The UK food delivery platform could become vulnerable when a dual-class share structure — which gives extra voting power to Chief Executive Officer Will Shu — expires in April next year, the people said, asking not to be identified because the information is private. Activist investor Sachem Head Capital Management has been a shareholder in London-listed Deliveroo for some time and believes it could become a takeover target, they said.

Deliveroo’s shares rose 9.4% in early trading on Thursday for their biggest intraday gain since October 2022. The stock was up 6.9% at 8:24 a.m. in London, giving the company a market value of about £2.2 billion ($2.8 billion).

Sachem Head sees Deliveroo as undervalued, though it isn’t yet actively pushing for changes, according to the people. Deliveroo management met Sachem Head in recent months as part of their regular engagement with shareholders during an investor roadshow, they added.

Founded about a decade ago, Deliveroo has become one of the largest delivery companies in the UK. It went public in 2021 and had one of the worst first years of trading for a major London listing amid concerns about its business model and a broader technology selloff. Deliveroo’s shares have slumped about 70% since the IPO.

Share Structure

European rival Delivery Hero SE owns about 6% of Deliveroo’s publicly traded class A shares, while US e-commerce giant Amazon.com Inc. holds more than 12%, according to data compiled by Bloomberg. 

Deliveroo founder Shu controls more than half the company’s voting rights thanks to his ownership of class B shares that carry 20 times the voting power of stock held by other investors. The setup is set to expire in April on the third anniversary of the company’s admission to trading, with Shu’s special stock converting into ordinary class A shares. 

Citigroup Inc. analysts wrote in a research note that investors have been debating the potential for a deal involving Deliveroo ahead of the expiration of the company’s share structure.

“We expect shares to react positively to this news, as it likely renews investor interest in industry consolidation,” the Citigroup analysts wrote.

Representatives for Sachem Head and Deliveroo declined to comment. 

Like other food delivery companies, Deliveroo has had to endure a tough post-pandemic period, with lockdowns ending and takeout orders declining sharply as more people return to restaurants. 

Cost-Cutting Drive 

To be sure, there have been more positive signs for Deliveroo of late. It’s taken strides toward hitting profitability after a cost-cutting drive and last month announced plans to issue a £250 million capital return to shareholders. Shu has vowed to keep spending under control and the stock has rebounded strongly in 2023. 

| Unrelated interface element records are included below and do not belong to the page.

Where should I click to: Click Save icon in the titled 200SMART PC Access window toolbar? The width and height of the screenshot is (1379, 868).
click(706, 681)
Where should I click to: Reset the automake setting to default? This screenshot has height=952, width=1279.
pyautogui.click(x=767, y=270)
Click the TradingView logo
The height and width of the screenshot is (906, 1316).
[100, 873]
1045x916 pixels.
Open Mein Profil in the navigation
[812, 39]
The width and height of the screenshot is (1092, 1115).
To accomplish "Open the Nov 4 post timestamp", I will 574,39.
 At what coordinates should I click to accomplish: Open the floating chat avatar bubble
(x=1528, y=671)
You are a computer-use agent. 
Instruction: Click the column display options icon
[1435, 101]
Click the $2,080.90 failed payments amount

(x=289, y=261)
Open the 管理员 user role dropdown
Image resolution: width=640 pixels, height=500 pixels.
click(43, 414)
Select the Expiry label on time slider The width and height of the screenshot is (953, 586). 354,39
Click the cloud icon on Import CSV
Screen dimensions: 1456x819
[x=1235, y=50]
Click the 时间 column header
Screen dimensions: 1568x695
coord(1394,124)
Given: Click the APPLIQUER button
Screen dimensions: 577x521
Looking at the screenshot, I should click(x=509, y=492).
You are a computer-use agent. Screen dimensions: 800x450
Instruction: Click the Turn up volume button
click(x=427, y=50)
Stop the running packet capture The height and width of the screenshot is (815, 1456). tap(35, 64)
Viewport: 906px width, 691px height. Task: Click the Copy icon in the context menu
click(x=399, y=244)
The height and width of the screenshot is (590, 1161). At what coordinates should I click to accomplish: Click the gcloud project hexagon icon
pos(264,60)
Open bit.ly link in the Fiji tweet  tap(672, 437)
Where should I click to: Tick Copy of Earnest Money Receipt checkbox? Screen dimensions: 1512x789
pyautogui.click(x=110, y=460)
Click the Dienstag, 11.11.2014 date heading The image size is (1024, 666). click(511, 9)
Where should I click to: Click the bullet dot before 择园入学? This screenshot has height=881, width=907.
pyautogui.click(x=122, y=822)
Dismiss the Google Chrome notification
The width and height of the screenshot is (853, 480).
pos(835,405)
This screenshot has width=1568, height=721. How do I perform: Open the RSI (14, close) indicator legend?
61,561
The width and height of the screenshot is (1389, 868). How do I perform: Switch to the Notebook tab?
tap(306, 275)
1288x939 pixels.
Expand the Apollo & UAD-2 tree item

Still, consumers aren’t buying more. Deliveroo customers placed 145.2 million orders in the first half, a drop from the prior year as inflation weighs on household spending. 

Led by Managing Partner Scott Ferguson, New York-based Sachem Head has been labeled “King of the Activists” in the past. Research from the Edge Consulting Group in 2020 found that when the investor took a new position in a company, the target’s stock normally doubled in two years. 

This year, Sachem Head launched a campaign against Italian defense group Leonardo SpA, where it helped push through management changes.

(Updates shares in third paragraph, adds analyst comment from eighth paragraph.)